Records from a collection:

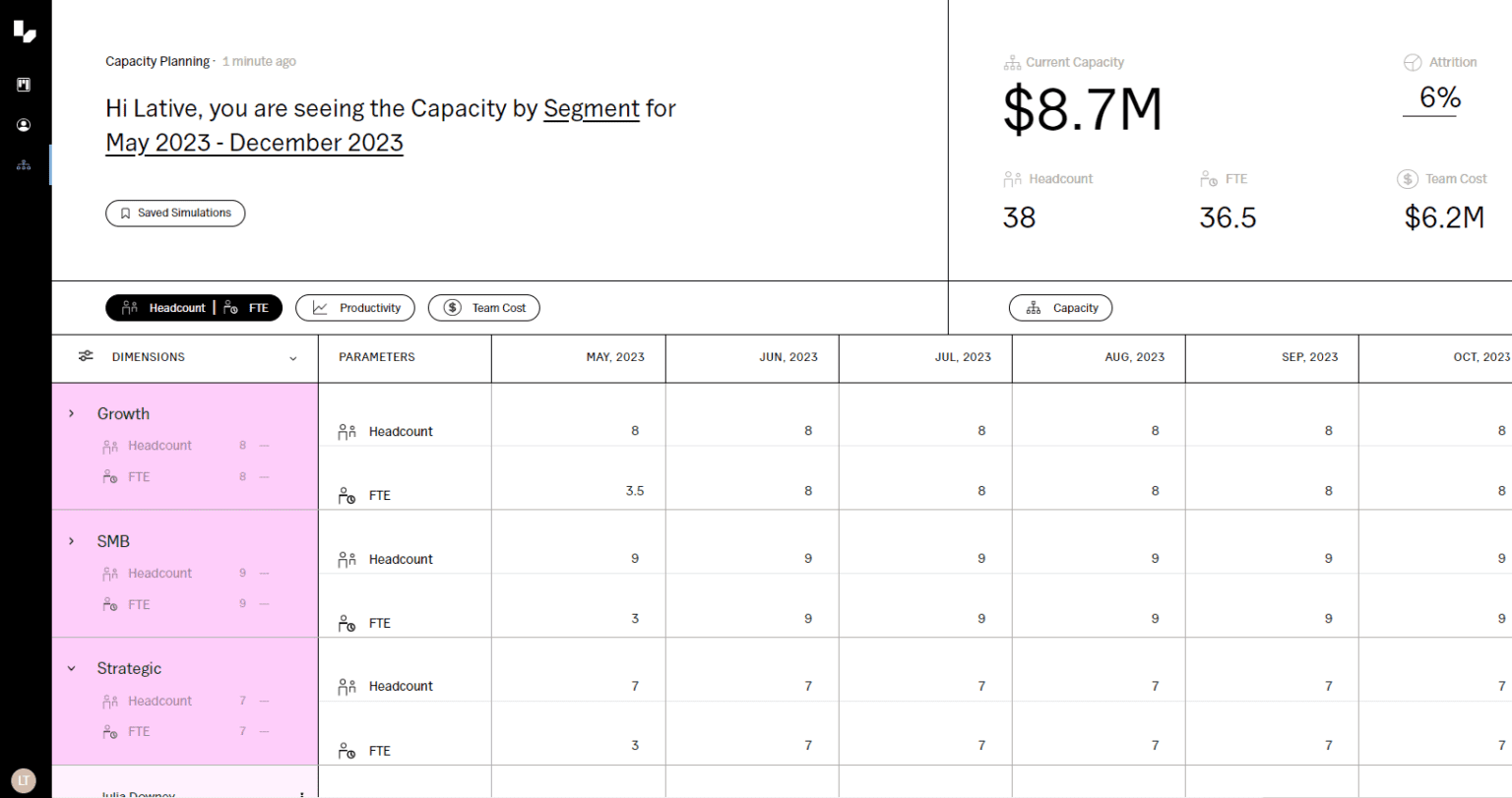This screenshot has width=1512, height=798.
Task: Switch to the Capacity view
Action: click(x=1060, y=307)
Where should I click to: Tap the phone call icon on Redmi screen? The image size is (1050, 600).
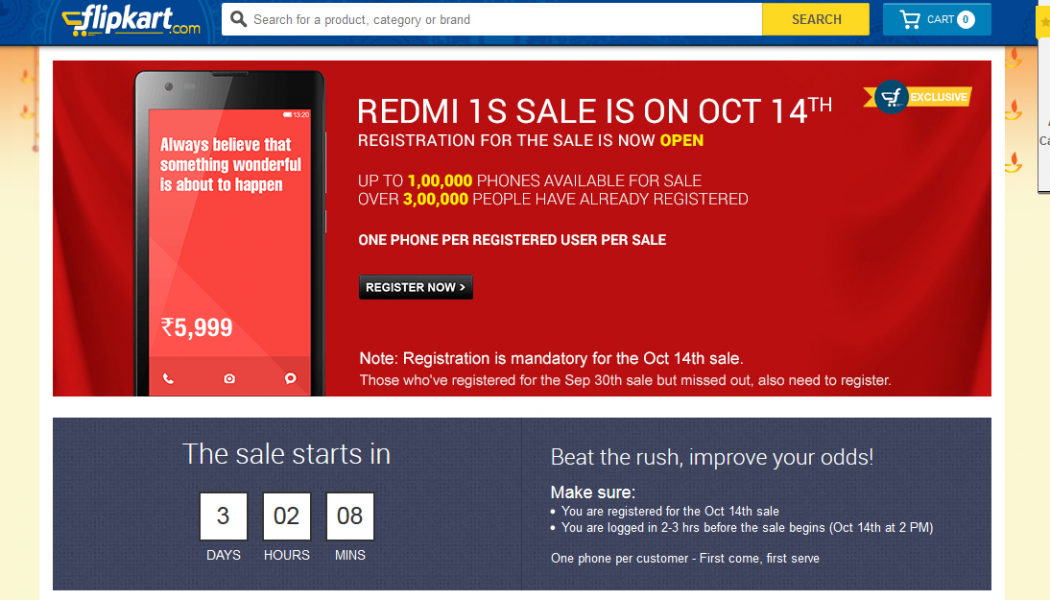click(x=168, y=379)
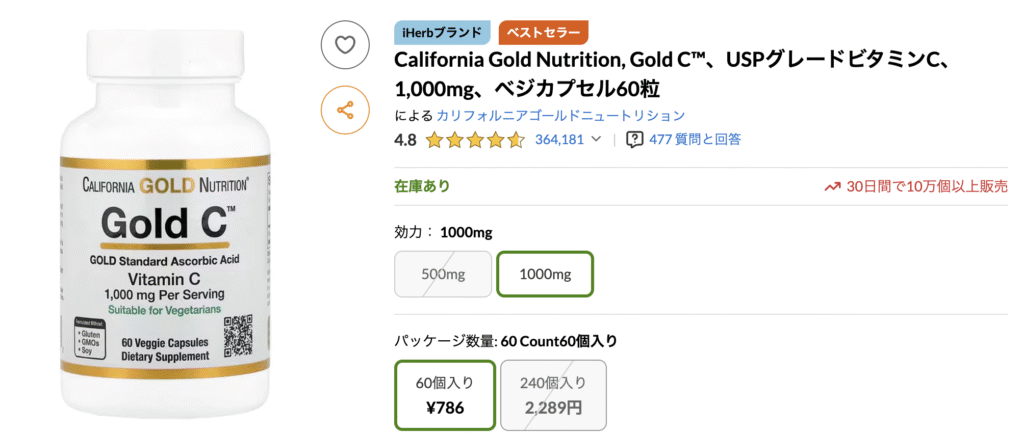Screen dimensions: 1024x434
Task: Expand the rating breakdown chevron
Action: click(598, 140)
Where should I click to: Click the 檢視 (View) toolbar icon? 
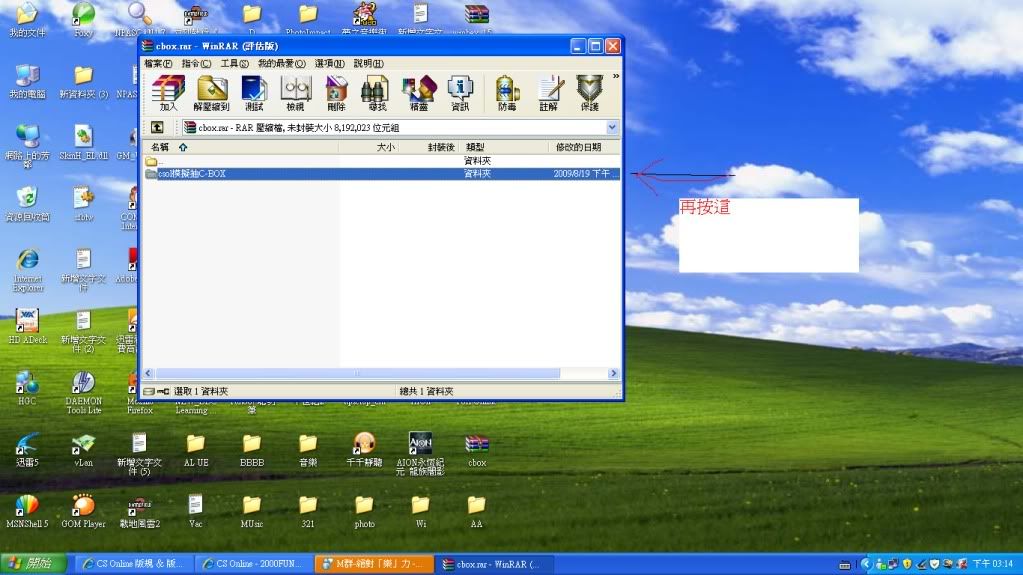pos(295,92)
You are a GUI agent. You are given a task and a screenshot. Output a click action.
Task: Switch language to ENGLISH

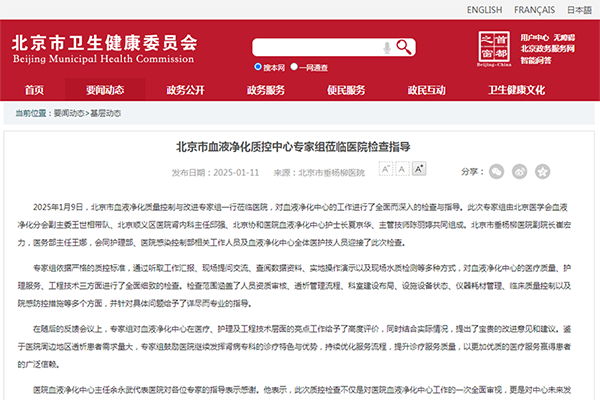pyautogui.click(x=484, y=10)
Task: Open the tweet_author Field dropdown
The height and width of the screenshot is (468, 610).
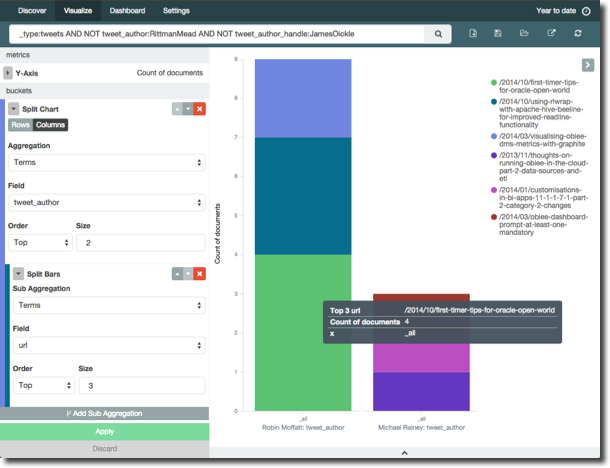Action: click(x=106, y=202)
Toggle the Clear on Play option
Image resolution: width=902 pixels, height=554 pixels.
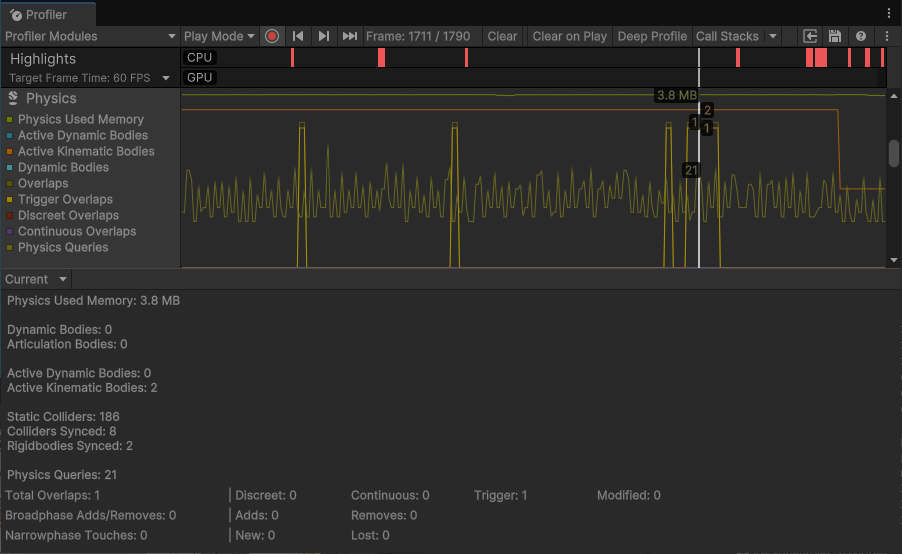569,36
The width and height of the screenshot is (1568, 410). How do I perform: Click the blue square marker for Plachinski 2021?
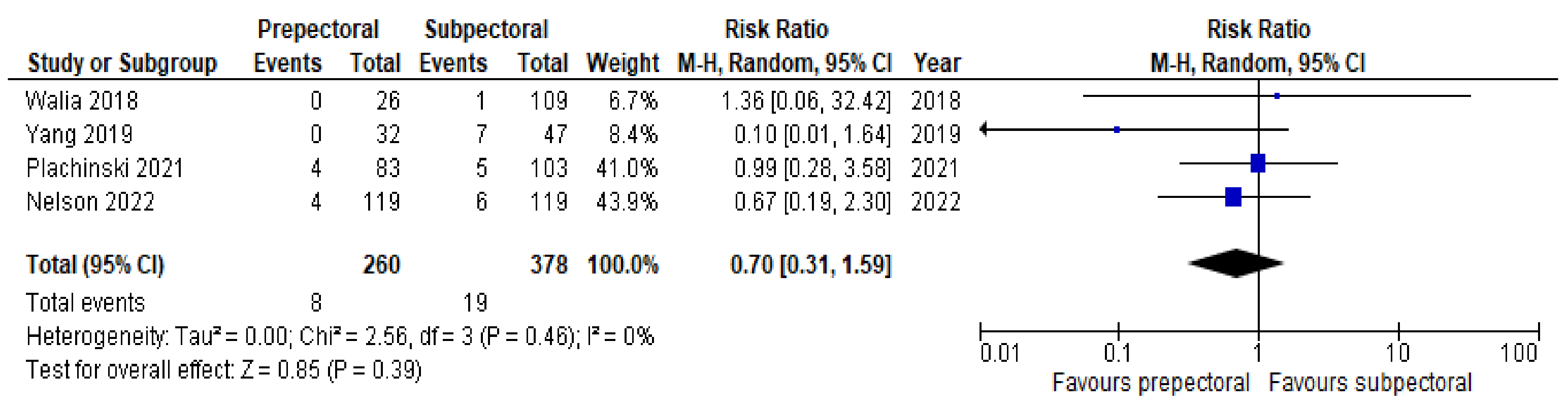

## Activity
Exactly the lines from the line with "Toggle the Clear on Play option" through the end of the data are to be reproduced, and no picture is to be included.

## Task solution
Toggle the Clear on Play option
Image resolution: width=902 pixels, height=554 pixels.
569,36
The width and height of the screenshot is (1568, 410). How do I perform: Click the blue square marker for Plachinski 2021?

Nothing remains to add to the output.